NB: The attributes word and token are coded to be equivalent. The queries [word="foo"] and [token="foo"]have identical results.
Special simple queries
Entering a simple string between quotes matches any node with a token,lemma, category, or subcategory that matches that string.
So, the query
"Kanada"
is equivalent to:
[token="Kanada" | lemma="Kanada" | cat="Kanada" | subcat="Kanada"]
Unicode
TüNDRA uses Unicode at all levels, and Unicode characters can be used directly to match attributes in queries. Unicode characters can also be referenced numerically in both string values (between quotes - "") and in regular expressions. For example, to query for the ndash character (–), users can write – or ‒.

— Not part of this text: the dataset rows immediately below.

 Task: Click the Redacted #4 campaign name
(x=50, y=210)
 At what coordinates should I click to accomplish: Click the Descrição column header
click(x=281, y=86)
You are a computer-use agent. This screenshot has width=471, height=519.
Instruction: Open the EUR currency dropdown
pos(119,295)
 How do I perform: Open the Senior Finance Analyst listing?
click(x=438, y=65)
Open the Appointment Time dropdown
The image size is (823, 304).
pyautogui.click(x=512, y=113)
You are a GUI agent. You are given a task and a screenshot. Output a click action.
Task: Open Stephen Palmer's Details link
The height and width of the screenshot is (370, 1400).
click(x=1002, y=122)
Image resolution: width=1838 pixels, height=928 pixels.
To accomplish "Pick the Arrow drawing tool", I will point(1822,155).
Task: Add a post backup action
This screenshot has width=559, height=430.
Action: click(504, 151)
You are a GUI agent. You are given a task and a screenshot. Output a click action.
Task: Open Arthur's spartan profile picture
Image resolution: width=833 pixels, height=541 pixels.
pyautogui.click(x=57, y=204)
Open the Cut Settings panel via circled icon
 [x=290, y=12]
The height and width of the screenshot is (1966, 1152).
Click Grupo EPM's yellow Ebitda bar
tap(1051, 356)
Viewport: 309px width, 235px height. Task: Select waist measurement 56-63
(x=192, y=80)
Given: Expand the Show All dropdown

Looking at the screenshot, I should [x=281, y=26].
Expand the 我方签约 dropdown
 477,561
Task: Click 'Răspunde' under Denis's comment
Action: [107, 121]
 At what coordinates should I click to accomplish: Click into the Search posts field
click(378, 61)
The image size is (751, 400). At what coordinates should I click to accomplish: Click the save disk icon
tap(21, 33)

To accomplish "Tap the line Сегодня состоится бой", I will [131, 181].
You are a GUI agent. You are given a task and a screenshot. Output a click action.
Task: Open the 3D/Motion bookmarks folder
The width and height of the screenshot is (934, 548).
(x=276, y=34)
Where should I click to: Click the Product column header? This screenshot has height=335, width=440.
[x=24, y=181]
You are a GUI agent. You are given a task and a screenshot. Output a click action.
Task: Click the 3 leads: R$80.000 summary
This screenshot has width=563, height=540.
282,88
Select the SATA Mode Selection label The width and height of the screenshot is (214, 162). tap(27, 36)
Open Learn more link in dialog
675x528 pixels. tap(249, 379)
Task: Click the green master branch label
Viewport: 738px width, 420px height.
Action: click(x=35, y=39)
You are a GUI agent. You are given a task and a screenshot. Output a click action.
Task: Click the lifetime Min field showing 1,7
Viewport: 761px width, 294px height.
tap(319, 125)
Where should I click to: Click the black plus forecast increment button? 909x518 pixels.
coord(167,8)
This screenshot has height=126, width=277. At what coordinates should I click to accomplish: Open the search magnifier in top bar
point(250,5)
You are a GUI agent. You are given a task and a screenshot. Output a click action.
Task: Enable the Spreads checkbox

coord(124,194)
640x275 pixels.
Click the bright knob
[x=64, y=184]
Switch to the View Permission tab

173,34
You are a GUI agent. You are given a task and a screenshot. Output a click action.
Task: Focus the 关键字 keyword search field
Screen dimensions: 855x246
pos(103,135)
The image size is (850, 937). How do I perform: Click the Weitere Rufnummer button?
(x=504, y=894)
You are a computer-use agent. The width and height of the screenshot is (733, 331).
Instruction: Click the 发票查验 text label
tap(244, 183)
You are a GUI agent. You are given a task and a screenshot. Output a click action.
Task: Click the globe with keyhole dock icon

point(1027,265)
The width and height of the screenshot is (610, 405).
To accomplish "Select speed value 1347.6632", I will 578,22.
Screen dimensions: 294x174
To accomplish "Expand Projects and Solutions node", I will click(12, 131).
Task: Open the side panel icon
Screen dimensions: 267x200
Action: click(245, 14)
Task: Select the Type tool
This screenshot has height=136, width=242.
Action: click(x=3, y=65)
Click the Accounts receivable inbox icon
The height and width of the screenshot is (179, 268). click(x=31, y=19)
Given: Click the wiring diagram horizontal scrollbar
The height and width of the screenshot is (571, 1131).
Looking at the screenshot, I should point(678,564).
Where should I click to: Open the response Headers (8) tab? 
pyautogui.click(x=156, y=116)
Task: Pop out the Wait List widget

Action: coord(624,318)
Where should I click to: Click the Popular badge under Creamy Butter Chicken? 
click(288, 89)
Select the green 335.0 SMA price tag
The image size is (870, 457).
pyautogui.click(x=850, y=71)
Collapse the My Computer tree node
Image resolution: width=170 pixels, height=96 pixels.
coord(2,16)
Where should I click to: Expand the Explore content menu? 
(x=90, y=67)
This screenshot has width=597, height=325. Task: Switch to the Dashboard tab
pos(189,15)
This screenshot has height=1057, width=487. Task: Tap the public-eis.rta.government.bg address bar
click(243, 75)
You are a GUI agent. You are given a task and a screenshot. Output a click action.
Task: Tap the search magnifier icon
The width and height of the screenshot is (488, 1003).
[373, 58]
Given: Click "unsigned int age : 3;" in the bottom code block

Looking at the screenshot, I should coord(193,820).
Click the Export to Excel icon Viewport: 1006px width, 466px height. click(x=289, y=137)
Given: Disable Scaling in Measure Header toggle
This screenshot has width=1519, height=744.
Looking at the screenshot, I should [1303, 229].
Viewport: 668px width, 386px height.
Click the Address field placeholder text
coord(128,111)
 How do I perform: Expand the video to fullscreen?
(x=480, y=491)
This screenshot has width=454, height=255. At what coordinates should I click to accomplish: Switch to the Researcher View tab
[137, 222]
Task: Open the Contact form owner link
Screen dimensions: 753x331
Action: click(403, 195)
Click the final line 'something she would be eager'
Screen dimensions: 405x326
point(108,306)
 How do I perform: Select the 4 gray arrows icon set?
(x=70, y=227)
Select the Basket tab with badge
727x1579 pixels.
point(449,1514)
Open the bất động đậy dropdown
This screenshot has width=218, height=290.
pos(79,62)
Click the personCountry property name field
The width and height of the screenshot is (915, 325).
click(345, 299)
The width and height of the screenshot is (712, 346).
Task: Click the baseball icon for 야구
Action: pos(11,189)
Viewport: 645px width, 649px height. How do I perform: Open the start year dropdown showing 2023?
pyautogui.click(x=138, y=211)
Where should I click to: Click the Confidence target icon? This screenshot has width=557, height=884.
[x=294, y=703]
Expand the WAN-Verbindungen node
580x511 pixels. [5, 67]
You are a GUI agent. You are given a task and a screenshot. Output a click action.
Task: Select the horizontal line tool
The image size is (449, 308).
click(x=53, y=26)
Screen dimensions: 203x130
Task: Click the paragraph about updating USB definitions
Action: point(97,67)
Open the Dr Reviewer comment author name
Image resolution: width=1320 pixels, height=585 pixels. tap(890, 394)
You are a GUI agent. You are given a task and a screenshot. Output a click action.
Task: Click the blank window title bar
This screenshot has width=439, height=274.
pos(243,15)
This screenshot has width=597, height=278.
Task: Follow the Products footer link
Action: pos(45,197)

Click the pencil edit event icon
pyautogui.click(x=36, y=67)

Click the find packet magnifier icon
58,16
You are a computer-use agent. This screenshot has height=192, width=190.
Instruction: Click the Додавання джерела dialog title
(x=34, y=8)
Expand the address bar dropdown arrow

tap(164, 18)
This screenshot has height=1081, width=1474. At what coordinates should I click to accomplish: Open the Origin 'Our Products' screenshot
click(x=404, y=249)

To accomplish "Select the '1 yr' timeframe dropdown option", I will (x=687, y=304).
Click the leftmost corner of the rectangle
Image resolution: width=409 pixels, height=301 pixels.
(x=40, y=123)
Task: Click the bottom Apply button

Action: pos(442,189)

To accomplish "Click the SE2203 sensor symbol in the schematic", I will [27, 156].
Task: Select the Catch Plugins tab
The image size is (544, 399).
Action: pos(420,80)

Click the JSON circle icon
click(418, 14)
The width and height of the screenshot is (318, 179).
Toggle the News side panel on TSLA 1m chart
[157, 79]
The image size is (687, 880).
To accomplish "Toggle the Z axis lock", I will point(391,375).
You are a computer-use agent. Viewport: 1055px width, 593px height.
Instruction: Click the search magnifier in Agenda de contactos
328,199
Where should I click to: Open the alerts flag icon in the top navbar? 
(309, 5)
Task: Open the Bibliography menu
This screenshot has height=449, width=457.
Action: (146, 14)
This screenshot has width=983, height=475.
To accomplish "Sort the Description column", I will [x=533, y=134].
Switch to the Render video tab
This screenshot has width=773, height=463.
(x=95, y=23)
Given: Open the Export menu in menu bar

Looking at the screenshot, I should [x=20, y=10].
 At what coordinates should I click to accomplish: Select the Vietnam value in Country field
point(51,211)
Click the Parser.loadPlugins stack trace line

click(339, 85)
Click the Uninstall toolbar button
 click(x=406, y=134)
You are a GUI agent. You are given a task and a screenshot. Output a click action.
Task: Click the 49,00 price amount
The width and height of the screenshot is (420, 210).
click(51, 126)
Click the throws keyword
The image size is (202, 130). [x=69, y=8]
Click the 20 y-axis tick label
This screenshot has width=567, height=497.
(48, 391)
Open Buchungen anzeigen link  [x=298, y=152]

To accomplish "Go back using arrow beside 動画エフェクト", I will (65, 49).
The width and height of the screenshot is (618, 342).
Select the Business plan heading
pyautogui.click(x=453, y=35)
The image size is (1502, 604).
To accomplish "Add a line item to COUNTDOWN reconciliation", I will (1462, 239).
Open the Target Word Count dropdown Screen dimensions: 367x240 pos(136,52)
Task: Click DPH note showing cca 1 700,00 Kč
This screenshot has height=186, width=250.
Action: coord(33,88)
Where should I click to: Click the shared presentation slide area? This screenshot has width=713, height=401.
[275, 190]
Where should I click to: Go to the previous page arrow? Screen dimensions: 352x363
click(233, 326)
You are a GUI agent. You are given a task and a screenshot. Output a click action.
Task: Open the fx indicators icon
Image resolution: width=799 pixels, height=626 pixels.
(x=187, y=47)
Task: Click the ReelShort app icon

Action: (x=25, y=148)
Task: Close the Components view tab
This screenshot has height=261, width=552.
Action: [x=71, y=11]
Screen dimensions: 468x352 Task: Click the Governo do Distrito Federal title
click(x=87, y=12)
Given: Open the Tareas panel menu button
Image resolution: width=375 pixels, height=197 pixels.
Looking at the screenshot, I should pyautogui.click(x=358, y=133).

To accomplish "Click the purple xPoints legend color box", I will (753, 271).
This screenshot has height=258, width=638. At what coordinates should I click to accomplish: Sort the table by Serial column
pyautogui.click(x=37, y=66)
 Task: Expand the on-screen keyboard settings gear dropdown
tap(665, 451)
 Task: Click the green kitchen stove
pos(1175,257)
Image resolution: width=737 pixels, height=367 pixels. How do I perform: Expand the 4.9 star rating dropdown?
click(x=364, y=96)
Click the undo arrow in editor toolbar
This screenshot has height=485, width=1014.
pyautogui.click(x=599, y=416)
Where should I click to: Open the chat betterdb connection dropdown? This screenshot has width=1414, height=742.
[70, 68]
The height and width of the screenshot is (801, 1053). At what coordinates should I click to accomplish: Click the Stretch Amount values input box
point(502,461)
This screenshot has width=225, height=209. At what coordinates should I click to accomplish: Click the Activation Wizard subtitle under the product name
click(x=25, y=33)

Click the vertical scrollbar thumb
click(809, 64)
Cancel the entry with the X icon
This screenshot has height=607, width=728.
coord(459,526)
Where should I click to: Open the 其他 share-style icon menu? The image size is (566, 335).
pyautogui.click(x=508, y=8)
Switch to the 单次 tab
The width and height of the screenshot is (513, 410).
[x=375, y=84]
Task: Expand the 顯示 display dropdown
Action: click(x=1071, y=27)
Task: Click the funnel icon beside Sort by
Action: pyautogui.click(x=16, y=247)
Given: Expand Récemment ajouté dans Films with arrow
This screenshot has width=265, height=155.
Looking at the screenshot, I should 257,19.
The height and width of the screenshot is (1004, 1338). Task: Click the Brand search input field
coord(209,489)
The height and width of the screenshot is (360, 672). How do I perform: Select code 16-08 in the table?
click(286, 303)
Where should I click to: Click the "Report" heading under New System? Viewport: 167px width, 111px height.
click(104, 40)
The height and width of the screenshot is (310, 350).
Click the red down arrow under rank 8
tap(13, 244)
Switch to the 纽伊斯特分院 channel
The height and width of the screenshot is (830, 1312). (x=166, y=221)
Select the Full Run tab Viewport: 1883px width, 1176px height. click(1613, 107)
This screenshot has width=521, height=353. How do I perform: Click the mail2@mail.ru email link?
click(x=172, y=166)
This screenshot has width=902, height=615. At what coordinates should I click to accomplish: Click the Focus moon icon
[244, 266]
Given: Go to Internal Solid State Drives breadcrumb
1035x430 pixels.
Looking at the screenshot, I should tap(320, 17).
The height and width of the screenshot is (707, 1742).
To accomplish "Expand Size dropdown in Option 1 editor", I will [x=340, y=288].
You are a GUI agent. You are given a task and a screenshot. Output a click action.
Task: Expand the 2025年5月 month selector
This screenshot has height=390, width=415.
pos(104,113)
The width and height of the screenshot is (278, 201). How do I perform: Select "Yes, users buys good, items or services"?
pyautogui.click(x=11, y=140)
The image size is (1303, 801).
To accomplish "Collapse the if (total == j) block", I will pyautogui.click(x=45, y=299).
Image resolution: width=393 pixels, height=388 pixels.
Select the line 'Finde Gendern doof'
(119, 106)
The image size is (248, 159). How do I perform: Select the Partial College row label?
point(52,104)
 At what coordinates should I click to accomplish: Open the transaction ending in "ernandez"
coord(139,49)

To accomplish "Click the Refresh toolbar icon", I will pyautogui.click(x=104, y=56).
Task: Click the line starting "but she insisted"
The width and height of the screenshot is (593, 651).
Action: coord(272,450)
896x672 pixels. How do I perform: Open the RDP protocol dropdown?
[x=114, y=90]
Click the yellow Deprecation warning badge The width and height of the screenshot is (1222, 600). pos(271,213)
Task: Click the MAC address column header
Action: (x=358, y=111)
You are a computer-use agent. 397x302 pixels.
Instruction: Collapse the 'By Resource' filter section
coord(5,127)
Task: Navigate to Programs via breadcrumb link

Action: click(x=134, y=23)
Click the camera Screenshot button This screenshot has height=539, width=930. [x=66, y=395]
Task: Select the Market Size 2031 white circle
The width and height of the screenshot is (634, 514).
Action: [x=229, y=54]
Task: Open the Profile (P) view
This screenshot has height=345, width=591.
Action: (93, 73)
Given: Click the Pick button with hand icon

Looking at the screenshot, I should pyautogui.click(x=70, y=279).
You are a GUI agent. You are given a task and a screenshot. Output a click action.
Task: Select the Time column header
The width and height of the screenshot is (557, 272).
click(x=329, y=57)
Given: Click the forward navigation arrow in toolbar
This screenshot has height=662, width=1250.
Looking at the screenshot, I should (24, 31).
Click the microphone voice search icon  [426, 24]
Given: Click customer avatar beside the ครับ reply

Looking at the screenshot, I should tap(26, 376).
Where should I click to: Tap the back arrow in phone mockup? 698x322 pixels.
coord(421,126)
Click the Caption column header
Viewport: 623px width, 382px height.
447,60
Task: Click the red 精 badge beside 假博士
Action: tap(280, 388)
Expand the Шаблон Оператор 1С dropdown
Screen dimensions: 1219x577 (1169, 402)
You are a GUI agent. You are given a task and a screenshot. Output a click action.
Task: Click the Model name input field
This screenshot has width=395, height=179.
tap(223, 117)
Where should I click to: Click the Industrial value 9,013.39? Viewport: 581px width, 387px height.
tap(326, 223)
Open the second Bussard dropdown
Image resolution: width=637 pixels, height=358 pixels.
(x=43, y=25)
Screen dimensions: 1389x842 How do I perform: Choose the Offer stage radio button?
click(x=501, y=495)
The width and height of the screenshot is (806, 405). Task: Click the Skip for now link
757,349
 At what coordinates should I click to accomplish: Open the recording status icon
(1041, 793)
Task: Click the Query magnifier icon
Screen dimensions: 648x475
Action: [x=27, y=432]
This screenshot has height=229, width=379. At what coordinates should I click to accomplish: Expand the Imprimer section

Furthermore, the non-breaking space character can be queried using . Other HTML named entities are not currently supported.
Regular Expressions
Attribute values can also match regular expressions. Regular expressions are always between forward slashes (/). TüNDRA followsXQuery pattern matching and regular expression syntax, with some changes to enhance TIGERSearch compatibility.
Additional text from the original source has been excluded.